Nancy is one of nearly two dozen black women that Riché Barnes interviewed for her book, Raising the Race: Black Career Women Redefine Marriage, Motherhood, and Community.Barnes, assistant professor of anthropology and dean of Pierson College at Yale University, called upon her original research at her book lecture sponsored by the Clayman Institute for Gender Research. What began as a much-needed examination of the differences between black and white women’s relationship to work evolved into a comprehensive and provocative reassessment of what labor means for black women and the black family.
In many ways, in fact, Raising the Race offers itself as an intervention. “Some people have picked up [my book] as an intervention on work and family conflict because black women’s work and family conflict is very different from white women’s,” Barnes remarked in our interview. “But I think it’s also an intervention on how we think about black family life, how we think about the ‘Strong Black Woman.’” She continued, “it’s an intervention on how we think about race and class within the black community, and it’s an intervention on how much work black women have to do to raise healthy, sane children.”

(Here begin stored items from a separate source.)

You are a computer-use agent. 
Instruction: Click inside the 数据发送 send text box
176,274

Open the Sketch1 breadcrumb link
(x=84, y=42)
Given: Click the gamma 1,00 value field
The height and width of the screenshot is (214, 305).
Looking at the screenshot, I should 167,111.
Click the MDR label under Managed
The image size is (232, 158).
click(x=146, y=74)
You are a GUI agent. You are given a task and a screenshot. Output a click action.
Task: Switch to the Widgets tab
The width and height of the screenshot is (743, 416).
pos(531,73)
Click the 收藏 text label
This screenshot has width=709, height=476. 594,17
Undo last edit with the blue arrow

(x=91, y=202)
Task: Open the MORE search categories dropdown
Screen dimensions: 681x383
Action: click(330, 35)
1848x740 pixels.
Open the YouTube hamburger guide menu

In her book, Barnes introduces the concept of “Black Strategic Mothering” to refer to the way that the individual decisions black women make regarding marriage, children, and careers are made with a significant consideration of the survival of the entire black community. In particular, Riche finds that black women center children—the future of the black community—in their decision-making processes. Barnes located black strategic mothering historically, pointing to the way enslaved black women often adopted the role of “othermother” by caring for any and all children, regardless of blood relation, in response to the violent instability slavery wrought on black families.
In her lecture, Barnes traced this theme throughout American history, highlighting the ways in which black women and other women of color have always worked outside of the home, often as caretakers of white families and children. Although many black women today have unprecedented access to higher education and advanced degrees, the impetus to secure a future for the entire black community remains a strong factor in their individual lives.

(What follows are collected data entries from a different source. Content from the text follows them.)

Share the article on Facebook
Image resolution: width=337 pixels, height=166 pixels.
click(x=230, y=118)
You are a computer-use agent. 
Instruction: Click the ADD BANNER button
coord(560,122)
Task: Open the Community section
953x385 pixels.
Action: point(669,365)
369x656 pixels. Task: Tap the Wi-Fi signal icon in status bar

In an age when discussions of “opting-out” and “leaning-in” are commonplace, Barnes delved into a largely ignored aspect of black women’s careers through an intersectional gender lens, informed by critical race theory. Barnes intervenes by demonstrating how the social pressures black women face privilege the importance of both motherhood and working, completely de-historicized from the oppressive conditions experienced by black women and black families in America.
With racism in the United States restricting career opportunities for black men, black women have long been expected to “raise the race”—to advance professionally in order to serve both as breadwinner and as primary caretaker for black children. However, Barnes observed, an increase in the number of black women with advanced degrees has not led to an increase in black women holding positions of power in the workplace. Additionally, with many black daughters moving away from their families for school and work, coupled with inflexible workplaces that constrain the choices of professional women, Barnes has found that the professional-personal landscape for married black professional women has radically added another barrier to their lives.

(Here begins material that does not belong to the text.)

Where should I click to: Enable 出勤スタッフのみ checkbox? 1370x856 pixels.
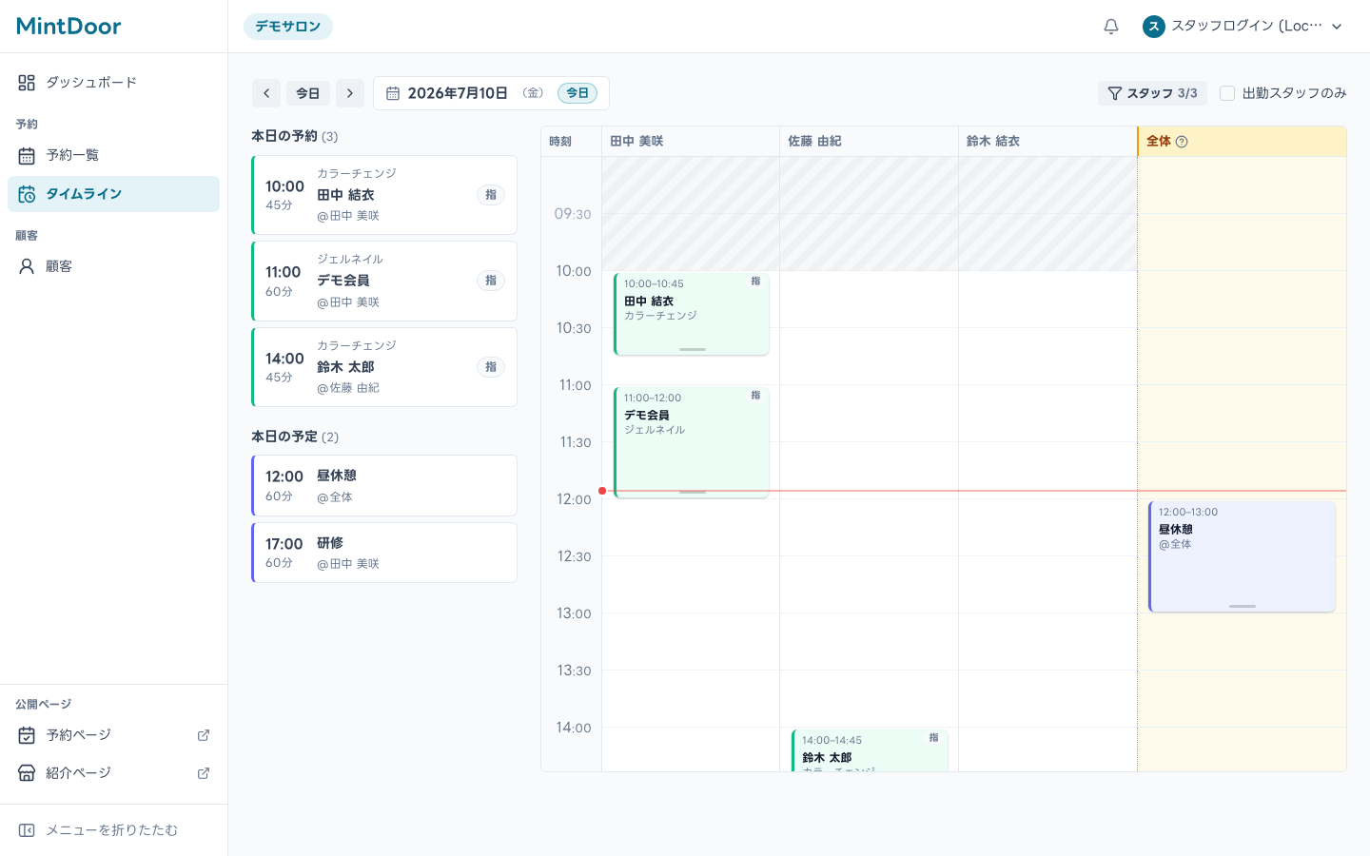1227,93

The black women of Barnes’s study, furthermore, frequently experienced feelings of guilt and shame from older generations of women when they chose to modify their relationships to work. As with the example of Nancy, above, older black women were fearful for younger black women who stepped away from their careers for family reasons. Black women, therefore, are situated within a double-bind of having to make choices between their careers and families that not only affect their lives but the lives of their black families as well as the social perceptions of black people in America.
At the end of her lecture, Barnes said the time has come to reevaluate black women’s labor, and called upon the audience to help foster a more inclusive women’s movement.